The Expendables 2:
This is truly one shitty movie. From the opening scenes in which former California governor Arnold Schwarzenegger is rescued by his fellow aging action stars only to immediately blurt out terrible one-liners, to the final overblown explosions, this movie is hard to take seriously. Sylvester Stallone’s black eyeliner makes him look like an angry teenager who frequently listens to emo and punches his pillow and no one can decipher the strange grunts of Dolph Lundgren as he crushes armies of random dudes with his bare hands. Explosions, senseless killing and steroids are the driving forces behind this crime against god and the human race.
VeggieTales: Where’s God When I’m Scared?:
After seeing the VeggieTales series one night, my head nearly exploded. These Christian vegetables are meant to explain to children how God works. In this particular episode, Junior Asparagus learns that if you believe in God and pray regularly, a monster won’t attack you. Apparently, God isn’t a big fan of made up creatures and will smite them most mightily should they try and harm his chlorophyll-based followers. The pious vegetables frequently break out into song, making viewers feel the need to claw out their own eyes. Finally, the veggies tell the tale of Daniel and the Lion’s Den to illustrate how God won’t let anything happen to you if you pray (tell that to the Donner Party).
Can you imagine the pitch to make this movie? I bet it went something like this:
Movie executive: “Hey Wayans brothers, I have this crazy movie idea where you dress like two white chicks, makeup, skirts and all.”
Wayans brothers: “Hmmm. That sounds absolutely awful. Why would any anyone with self-respect want to see something so completely stupid and offensive? You sir, are an idiot.”
Movie executive: “We will pay you lots of money!”
Wayans brothers: “Deal! Plus, if the movie completely bombs, which it will, we can always sell it to the government for use as a torturing device at the Guantanamo Detention Center.”
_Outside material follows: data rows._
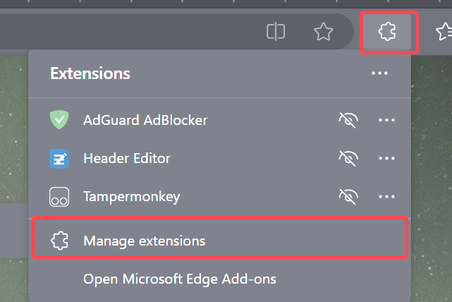Viewport: 452px width, 302px height.
Task: Click the puzzle icon beside Manage extensions
Action: [59, 241]
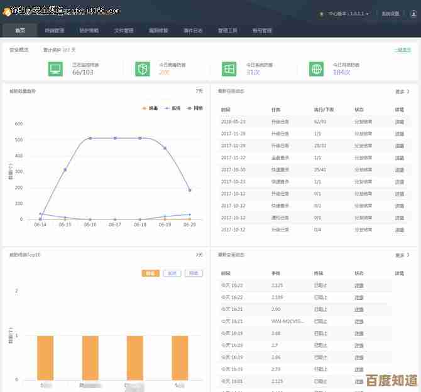Click the green link at right of 安全概览
Image resolution: width=421 pixels, height=392 pixels.
402,50
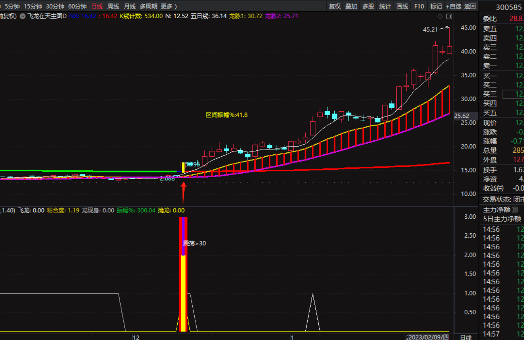The image size is (524, 340).
Task: Click the 2023/02/09 date label
Action: 428,337
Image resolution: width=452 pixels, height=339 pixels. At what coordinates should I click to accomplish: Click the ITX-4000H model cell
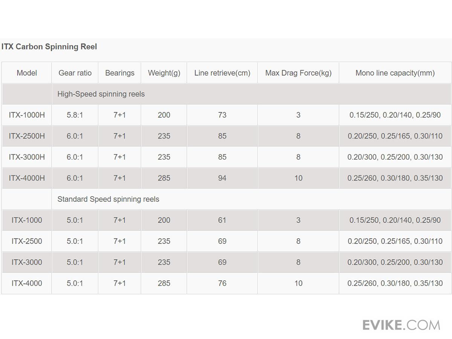[x=27, y=178]
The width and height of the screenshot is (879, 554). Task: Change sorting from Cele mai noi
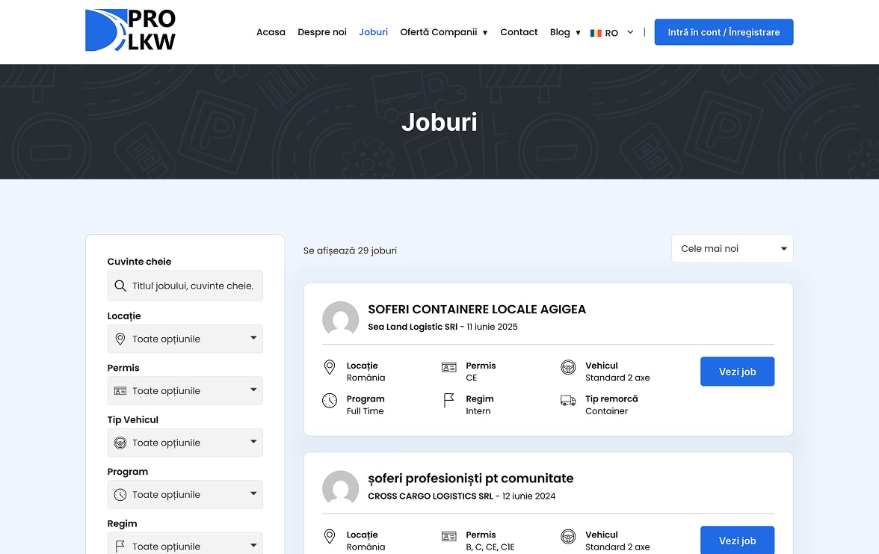732,249
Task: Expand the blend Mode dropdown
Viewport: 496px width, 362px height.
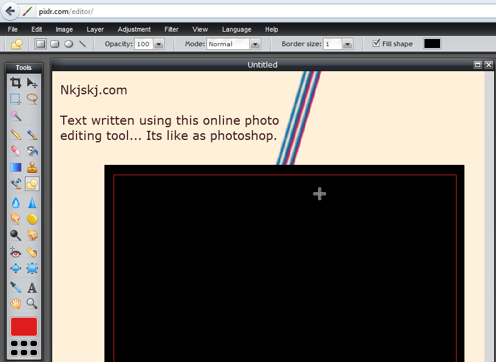Action: 255,44
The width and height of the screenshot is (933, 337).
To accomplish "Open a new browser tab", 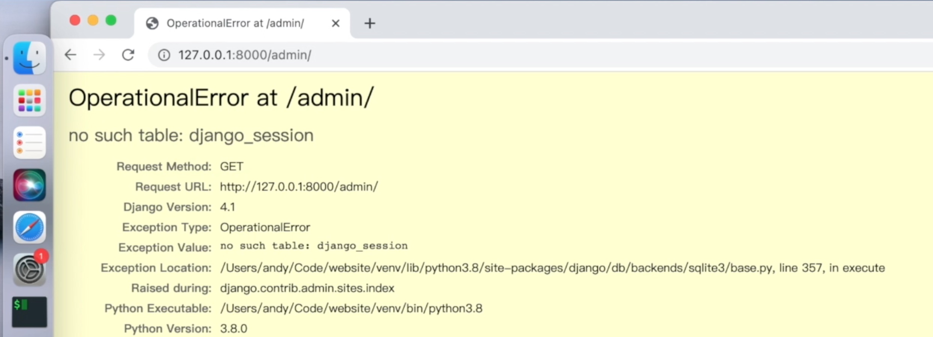I will [x=370, y=23].
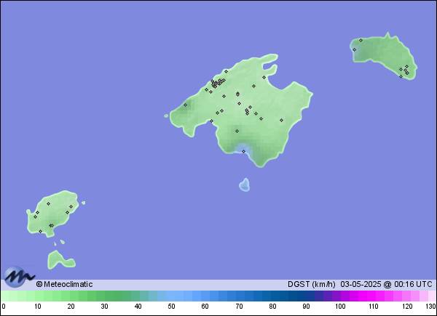Pick the 130 km/h value on legend
Screen dimensions: 437x316
[430, 307]
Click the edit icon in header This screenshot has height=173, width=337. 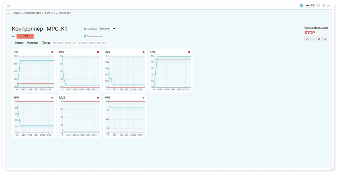coord(323,6)
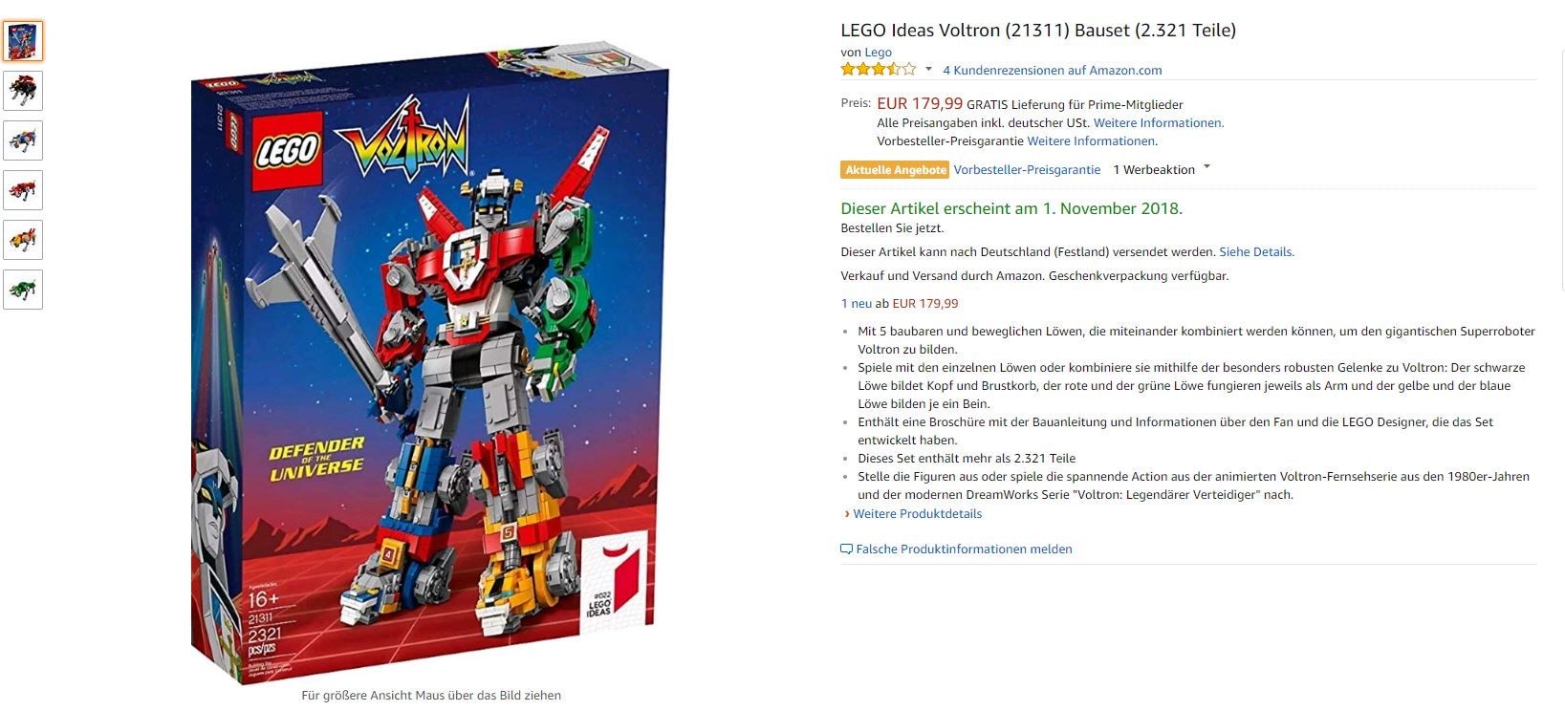Select the black lion thumbnail image
The height and width of the screenshot is (711, 1565).
click(22, 91)
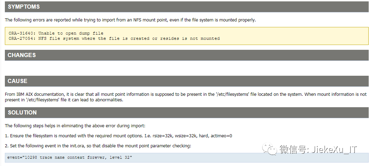Click step 1 about required mount options
The image size is (369, 166).
[118, 136]
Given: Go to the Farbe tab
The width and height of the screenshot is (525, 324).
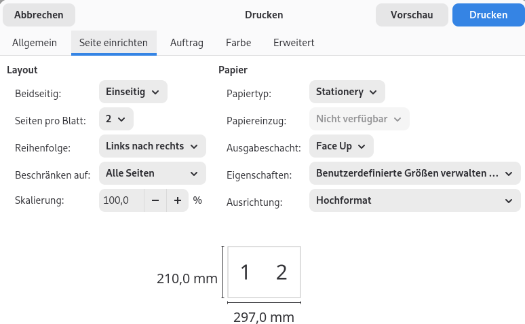Looking at the screenshot, I should (x=239, y=43).
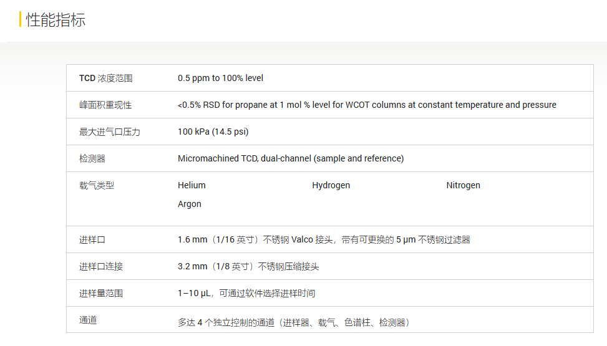
Task: Select the 100 kPa (14.5 psi) value
Action: tap(213, 132)
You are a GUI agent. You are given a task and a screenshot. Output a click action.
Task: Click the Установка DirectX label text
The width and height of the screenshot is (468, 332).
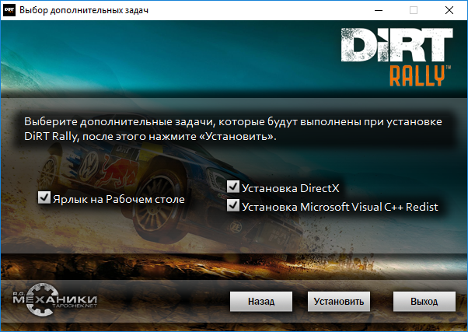291,187
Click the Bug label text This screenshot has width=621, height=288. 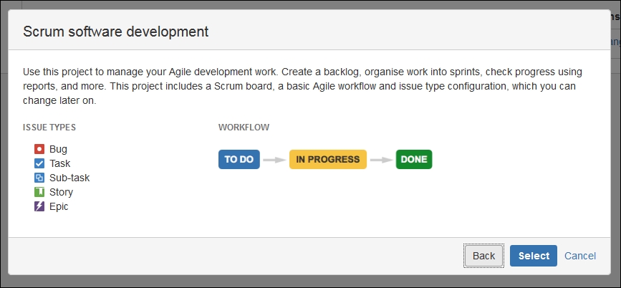click(58, 149)

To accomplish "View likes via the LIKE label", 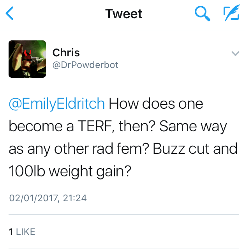I will [25, 232].
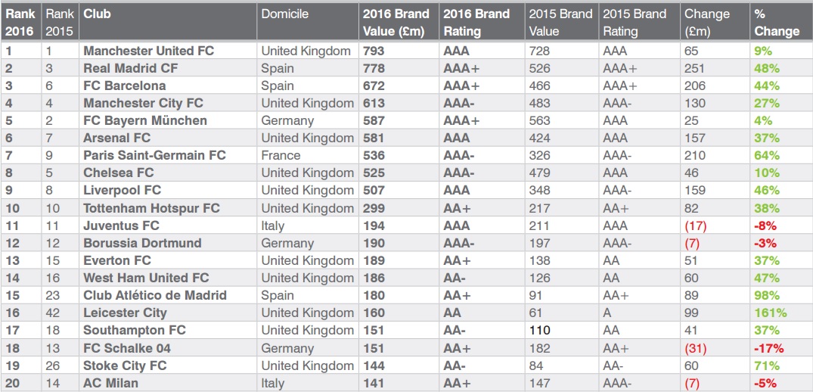Select Tottenham Hotspur FC's AA+ 2016 rating

click(x=458, y=208)
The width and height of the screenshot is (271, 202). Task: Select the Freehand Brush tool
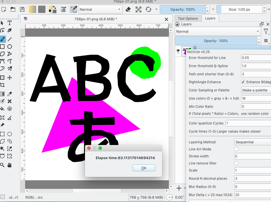(2, 39)
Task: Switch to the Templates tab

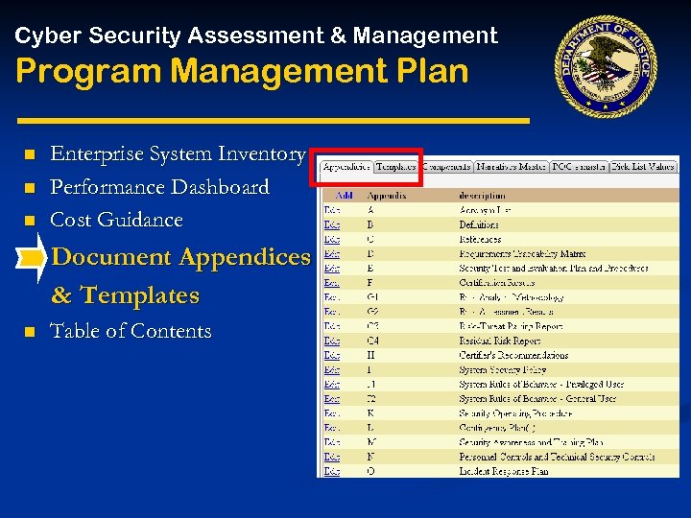Action: click(x=395, y=167)
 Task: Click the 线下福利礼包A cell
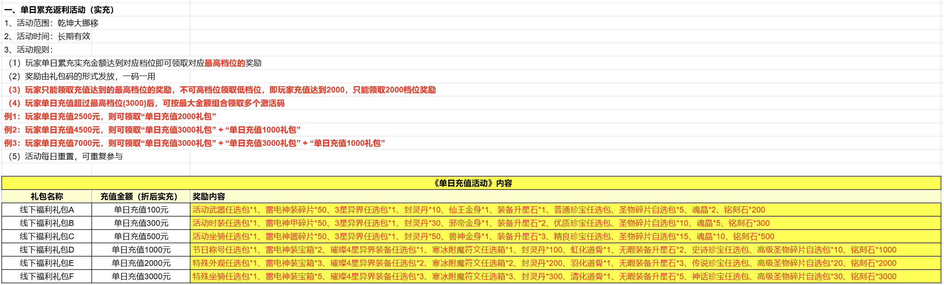click(x=47, y=210)
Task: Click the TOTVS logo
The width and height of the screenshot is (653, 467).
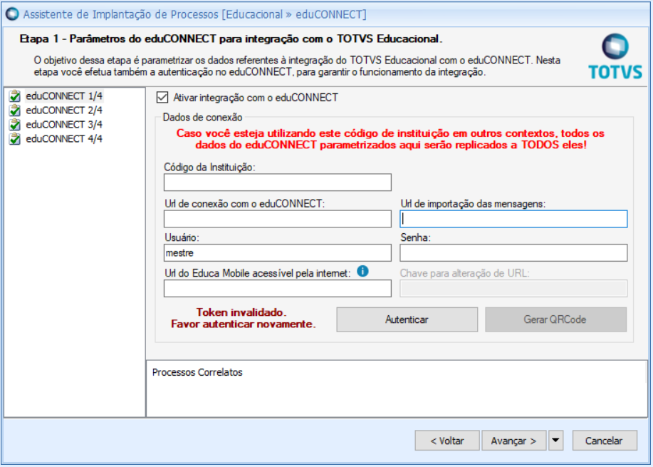Action: click(615, 56)
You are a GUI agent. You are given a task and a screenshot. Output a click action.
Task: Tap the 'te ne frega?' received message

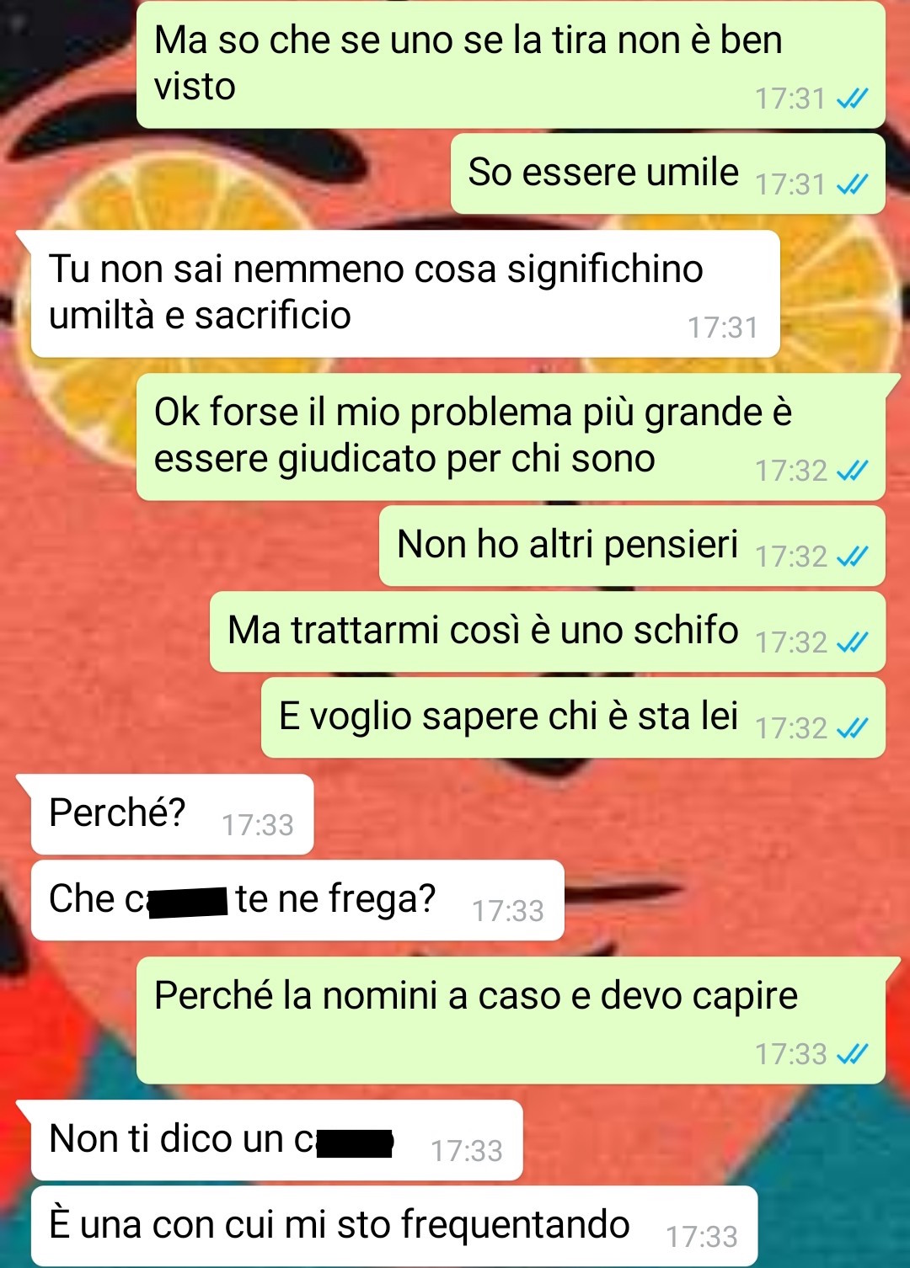point(297,900)
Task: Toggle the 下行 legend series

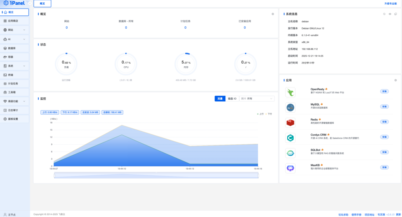Action: point(269,114)
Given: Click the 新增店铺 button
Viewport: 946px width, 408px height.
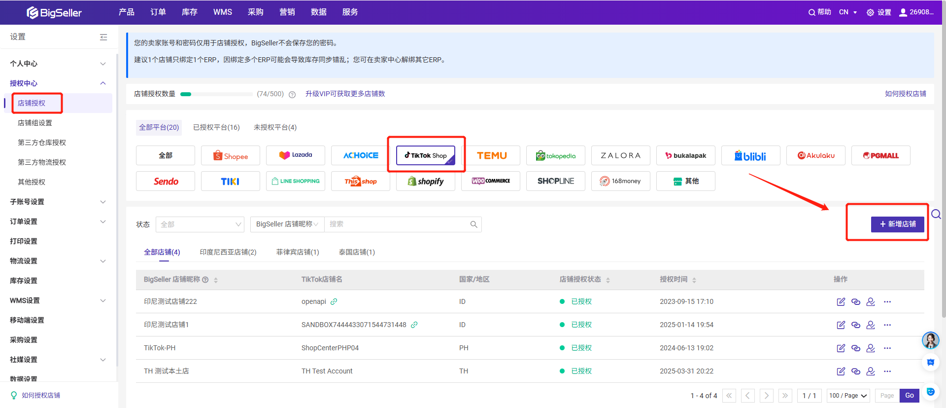Looking at the screenshot, I should [x=897, y=224].
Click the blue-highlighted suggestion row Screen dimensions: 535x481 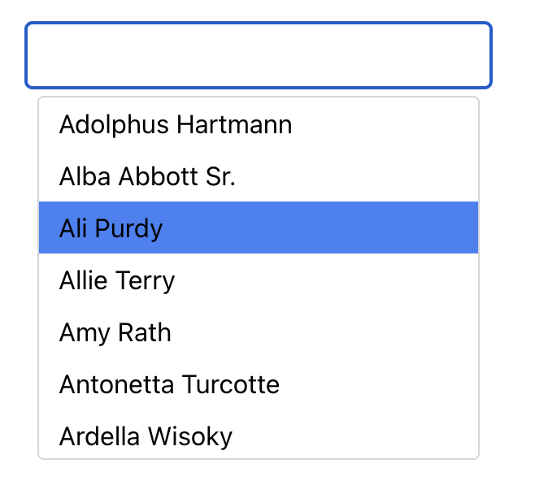click(259, 228)
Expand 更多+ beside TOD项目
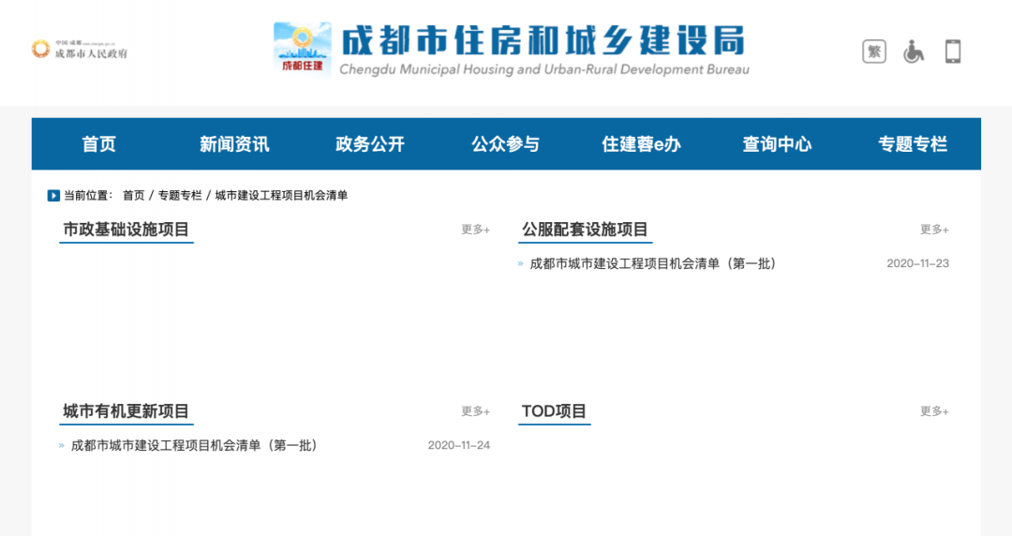The image size is (1012, 536). pyautogui.click(x=934, y=411)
First of all, none of those men should have proposed to Julia Roberts after finding out she ditched earlier suitors. How much money was spent on all of those damn weddings? Why is it endearing that a slightly attractive woman with a severe personality disorder and intimacy issues is trying to get life figured out? The entire movie I was yelling at my television, “Push her into the nearest river and hope she is taken out to sea with all of the other industrial waste and human excrement!” So Julia Roberts and Richard Gere finally get married. He breaks the spell with his salt and pepper hair though he completely disregards her deeply seated emotional issues.
Casa de mi Padre:
Will Ferrell stars in this tale of murder, seduction and terrible Spanish speaking. This movie was made to suck and it does on every level. Yet it provides a great background noise for doing dishes or finishing up some homework. I like this movie because I like Will Ferrell, but it stinks. The backgrounds and fake horses are funny, the jokes are crude and out of control, but even they are not enough to place the film within the ranks of films like “Step Brothers” or “Talladega Nights,” clearly timeless classics. This movie is good to put on if you are trying to fall asleep or if you want to get a particulary annoying date to leave and you don’t want to have to tell him/her outright.